(via Decision Science News) Ouch! A new paper titled “The Spread of Evidence-Poor Medicine via Flawed Social-Network Analysis” (published here and available in manuscript format on arXiv) has come out arguing very strongly against the conclusions drawn by Christakis and Fowler in a series of papers where they put forward the idea that things like obesity and smoking can be transmitted through social networks; a kind of “social contagion.” I blogged about these ideas a while back after both Wired and the New York Times had published articles on them. The title (harsh!) and the abstract speaks for itself:
The chronic widespread misuse of statistics is usually inadvertent, not intentional. We find cautionary examples in a series of recent papers by Christakis and Fowler that advance statistical arguments for the transmission via social networks of various personal characteristics, including obesity, smoking cessation, happiness, and loneliness. Those papers also assert that such influence extends to three degrees of separation in social networks. We shall show that these conclusions do not follow from Christakis and Fowler’s statistical analyses. In fact, their studies even provide some evidence against the existence of such transmission. The errors that we expose arose, in part, because the assumptions behind the statistical procedures used were insufficiently examined, not only by the authors, but also by the reviewers.
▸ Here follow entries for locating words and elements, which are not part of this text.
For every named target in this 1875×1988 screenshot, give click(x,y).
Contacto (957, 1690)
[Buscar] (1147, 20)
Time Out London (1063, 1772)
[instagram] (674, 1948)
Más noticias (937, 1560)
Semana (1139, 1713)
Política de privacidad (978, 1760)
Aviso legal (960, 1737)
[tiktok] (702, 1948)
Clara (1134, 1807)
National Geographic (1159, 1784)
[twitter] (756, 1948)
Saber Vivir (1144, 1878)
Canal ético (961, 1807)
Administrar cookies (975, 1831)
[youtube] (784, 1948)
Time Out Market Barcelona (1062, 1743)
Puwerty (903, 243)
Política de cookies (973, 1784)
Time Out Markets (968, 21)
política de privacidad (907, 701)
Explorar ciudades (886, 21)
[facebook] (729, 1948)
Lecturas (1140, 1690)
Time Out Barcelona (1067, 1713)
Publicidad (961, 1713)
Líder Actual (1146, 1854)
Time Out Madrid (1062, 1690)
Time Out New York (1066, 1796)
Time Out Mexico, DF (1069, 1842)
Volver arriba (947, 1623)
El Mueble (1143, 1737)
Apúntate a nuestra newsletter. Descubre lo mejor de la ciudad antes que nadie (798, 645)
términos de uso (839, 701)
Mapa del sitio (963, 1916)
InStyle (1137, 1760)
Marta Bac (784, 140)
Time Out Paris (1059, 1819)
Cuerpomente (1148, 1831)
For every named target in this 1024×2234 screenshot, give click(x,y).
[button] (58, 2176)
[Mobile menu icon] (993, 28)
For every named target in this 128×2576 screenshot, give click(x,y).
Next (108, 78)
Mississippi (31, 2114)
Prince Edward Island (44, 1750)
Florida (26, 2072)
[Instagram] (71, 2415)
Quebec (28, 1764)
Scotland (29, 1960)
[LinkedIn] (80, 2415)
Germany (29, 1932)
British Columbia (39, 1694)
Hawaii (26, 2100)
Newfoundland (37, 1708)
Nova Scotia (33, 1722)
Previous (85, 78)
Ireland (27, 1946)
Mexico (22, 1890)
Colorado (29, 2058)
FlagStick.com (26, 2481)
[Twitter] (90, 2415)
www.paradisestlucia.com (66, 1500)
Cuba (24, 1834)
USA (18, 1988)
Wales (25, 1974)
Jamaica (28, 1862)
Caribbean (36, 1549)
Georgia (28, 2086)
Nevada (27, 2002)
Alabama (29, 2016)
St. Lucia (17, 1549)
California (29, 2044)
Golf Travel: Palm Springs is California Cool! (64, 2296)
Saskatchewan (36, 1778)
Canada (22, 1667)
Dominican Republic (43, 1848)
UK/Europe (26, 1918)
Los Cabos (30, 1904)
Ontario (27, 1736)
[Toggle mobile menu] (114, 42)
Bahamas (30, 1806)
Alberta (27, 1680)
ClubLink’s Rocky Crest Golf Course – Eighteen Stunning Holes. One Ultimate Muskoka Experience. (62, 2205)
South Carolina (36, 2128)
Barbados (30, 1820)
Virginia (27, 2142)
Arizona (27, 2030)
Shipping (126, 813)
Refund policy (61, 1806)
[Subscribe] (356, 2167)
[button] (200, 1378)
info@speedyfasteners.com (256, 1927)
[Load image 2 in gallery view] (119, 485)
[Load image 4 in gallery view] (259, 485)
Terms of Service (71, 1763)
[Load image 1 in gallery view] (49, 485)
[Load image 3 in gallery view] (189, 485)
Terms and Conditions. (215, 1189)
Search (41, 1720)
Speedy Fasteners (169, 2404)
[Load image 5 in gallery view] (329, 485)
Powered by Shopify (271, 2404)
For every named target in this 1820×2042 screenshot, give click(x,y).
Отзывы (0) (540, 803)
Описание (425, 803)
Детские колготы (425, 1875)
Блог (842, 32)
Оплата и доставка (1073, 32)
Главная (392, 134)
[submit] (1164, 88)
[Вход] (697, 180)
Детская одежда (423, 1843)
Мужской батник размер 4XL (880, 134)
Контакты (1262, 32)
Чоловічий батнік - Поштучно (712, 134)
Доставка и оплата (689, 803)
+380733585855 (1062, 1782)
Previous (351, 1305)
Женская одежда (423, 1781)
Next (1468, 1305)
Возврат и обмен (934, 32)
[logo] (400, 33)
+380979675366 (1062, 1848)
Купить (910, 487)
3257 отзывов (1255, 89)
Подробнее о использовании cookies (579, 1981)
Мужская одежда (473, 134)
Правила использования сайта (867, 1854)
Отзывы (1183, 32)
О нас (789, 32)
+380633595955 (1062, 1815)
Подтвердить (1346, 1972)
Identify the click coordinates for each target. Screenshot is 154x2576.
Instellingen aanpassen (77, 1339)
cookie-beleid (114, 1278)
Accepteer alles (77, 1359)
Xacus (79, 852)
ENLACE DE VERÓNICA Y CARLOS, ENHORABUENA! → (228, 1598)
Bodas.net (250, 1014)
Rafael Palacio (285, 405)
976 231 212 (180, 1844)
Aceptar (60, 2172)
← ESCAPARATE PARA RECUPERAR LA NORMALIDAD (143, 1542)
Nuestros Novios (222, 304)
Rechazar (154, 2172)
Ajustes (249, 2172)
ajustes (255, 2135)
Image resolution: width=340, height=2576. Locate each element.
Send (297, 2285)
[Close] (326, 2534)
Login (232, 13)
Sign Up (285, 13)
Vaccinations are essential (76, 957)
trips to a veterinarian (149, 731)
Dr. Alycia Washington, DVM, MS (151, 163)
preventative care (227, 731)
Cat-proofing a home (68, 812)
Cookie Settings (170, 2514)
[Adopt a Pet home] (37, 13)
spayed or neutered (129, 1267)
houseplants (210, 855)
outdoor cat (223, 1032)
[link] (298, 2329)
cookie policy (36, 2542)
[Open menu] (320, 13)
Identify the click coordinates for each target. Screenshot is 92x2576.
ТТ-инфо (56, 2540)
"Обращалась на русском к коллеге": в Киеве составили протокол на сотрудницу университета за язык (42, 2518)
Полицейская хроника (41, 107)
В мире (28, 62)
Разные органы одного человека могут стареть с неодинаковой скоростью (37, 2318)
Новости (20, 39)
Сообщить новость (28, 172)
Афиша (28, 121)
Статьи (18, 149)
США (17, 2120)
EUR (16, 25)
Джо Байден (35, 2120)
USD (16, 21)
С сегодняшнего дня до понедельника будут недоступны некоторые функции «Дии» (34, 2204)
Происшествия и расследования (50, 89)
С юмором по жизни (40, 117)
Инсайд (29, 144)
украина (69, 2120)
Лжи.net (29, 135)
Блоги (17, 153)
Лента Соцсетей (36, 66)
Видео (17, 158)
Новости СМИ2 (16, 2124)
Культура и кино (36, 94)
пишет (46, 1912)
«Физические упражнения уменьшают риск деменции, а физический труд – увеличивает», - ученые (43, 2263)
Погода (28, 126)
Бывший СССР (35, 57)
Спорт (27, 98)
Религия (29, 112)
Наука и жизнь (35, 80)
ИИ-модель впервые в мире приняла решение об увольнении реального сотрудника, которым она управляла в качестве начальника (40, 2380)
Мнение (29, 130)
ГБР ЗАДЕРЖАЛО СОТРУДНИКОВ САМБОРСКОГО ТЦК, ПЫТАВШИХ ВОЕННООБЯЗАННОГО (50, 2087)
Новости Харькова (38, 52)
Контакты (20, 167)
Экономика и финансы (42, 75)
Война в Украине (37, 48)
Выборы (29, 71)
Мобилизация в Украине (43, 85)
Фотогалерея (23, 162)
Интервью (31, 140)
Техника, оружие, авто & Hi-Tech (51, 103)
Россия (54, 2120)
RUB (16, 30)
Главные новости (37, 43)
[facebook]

Our examples are instructive because the practitioners are highly reputed, their results have received enormous popular attention, and the journals that published their studies are among the most respected in the world. An educational bonus emerges from the difficulty we report in getting our critique published. We discuss the relevance of this episode to understanding statistical literacy and the role of scientific review, as well as to reforming statistics education.
Cosma Shalizi has co-authored another paper (available here) which makes a similar point in a much more, let’s say, polite way. My impression is that Shalizi is both sharp and trustworthy (I’ve learned a lot about statistics from his blog) so I’m inclined to think he is on to something.